Can't decide what to play? Here's why, and what to do about it.

You sat down to play something. You opened your library. You scrolled. You hovered over a few things. Nothing felt right. You opened a different launcher. Same scroll, same nothing. Thirty minutes later you're watching someone else play a game on YouTube and you're not sure how you got here.

This happens to people with 50 games. It happens to people with 500. It happens to people with beautifully organized libraries and carefully maintained wishlists. Organization doesn't solve it. Neither does adding more games.

If this is you, you don't have a willpower problem. You have a choice architecture problem. And it's one of the most documented patterns in behavioral psychology.

Why this happens

In 2000, researchers ran an experiment with jam samples in a grocery store. Shoppers who saw 24 options were about ten times less likely to buy any jam than shoppers who saw 6. More options, less action. That was the finding that launched an entire field of research into what psychologists call choice overload.

Your game library is the 24-jam table. Every title in the scroll is a small evaluation your brain has to make. Is this the right genre for tonight? Am I in the mood for something this long? Will I regret not playing the other thing? Each evaluation costs decision energy. By the time you've scrolled past thirty games, you're tapped out. YouTube is easier because it asks nothing of you.

Then there's loss aversion. Starting a 40-hour game is a commitment. What if it doesn't click by hour three? That's hours you could've spent on the one that would've clicked. Your brain calculates this without telling you, and the result is the same every time: delay. Scroll more. Decide later. Close the launcher.

The full research breakdown is on its own page. The short version: you're not indecisive. You have too many options and no good framework for narrowing them.

Three things that actually break it

1. Decide on mood, not game

You cannot reliably predict which specific game will be worth your Tuesday night. You can know whether you want something tense or something you can zone out to. Start there. Mood is an easier question than title, and it filters out 80% of your library instantly. The game follows from the mood.

2. Set a session length

"How long do I have?" is the second filter.
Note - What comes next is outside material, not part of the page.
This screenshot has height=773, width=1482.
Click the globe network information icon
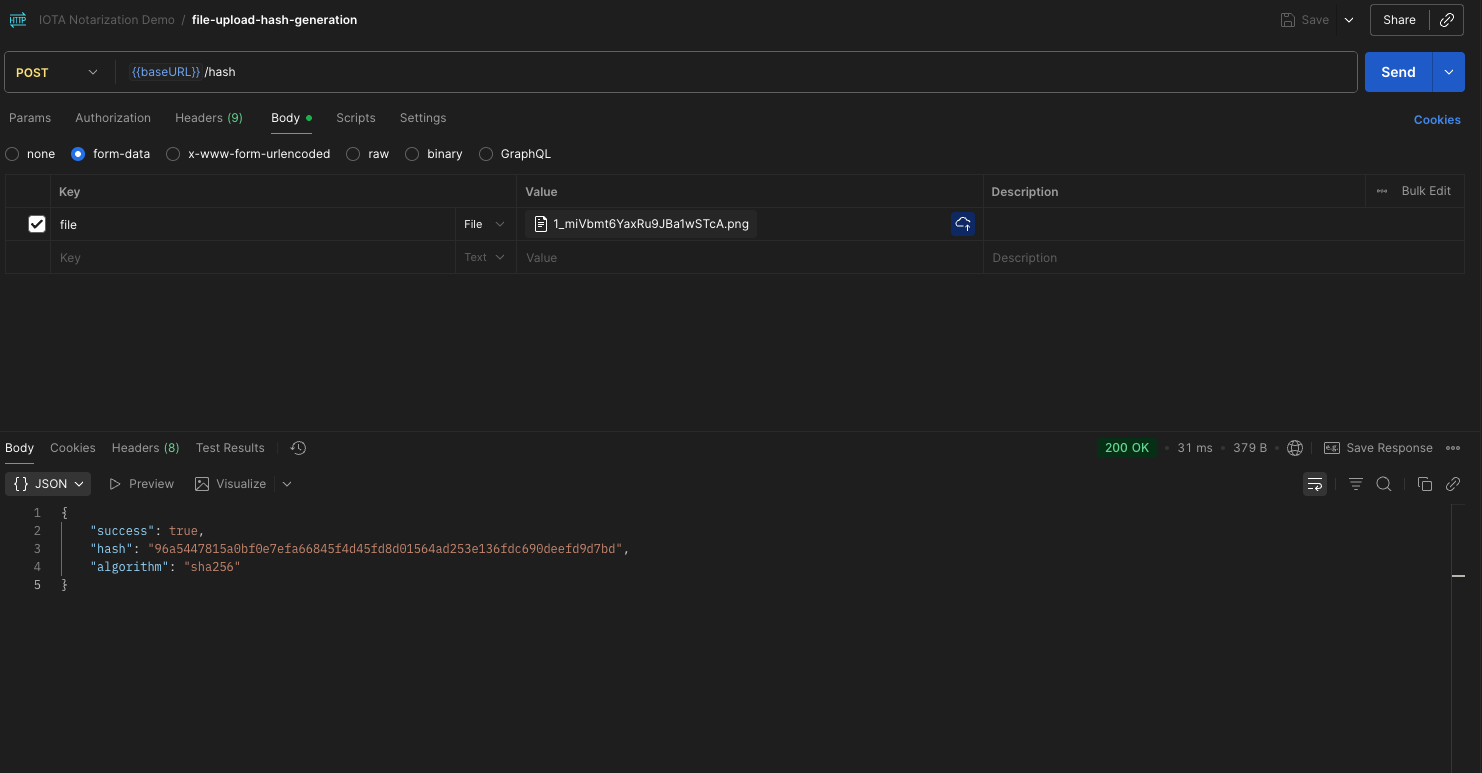[1295, 448]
Twenty minutes? You're not starting a JRPG. Full evening? Something you can sink into. These two questions together, mood and session length, collapse a library of hundreds into a handful. That's the whole trick. The paralysis lives in the gap between "everything" and "something specific." Close the gap.

3. Treat the audition as the commitment

Give any game 20 minutes. That's the audition. If it hooks you, keep going. If it doesn't, you didn't fail. You made a decision. The game goes into "Moved On" and your library gets smaller. Moving on is progress. It means you evaluated something and decided it's not for you right now. That's one fewer option weighing on the next scroll.

Or let something else decide

Everything above works whether you use a tool or not. But if you want to skip the filtering and just get an answer: Inventory Full imports your library from Steam, Xbox, or PlayStation. You tell it your mood and session length. It picks one game. Not a list, not a shortlist, not a set of rows to browse. One game. Reroll if it's wrong.

No account required. Runs in your browser. Your data stays on your device. The goal is getting you from "I want to play something" to actually playing in under a minute. If you're curious how it compares to other backlog tools, that's its own page.

The games are already there. The hard part was always picking one.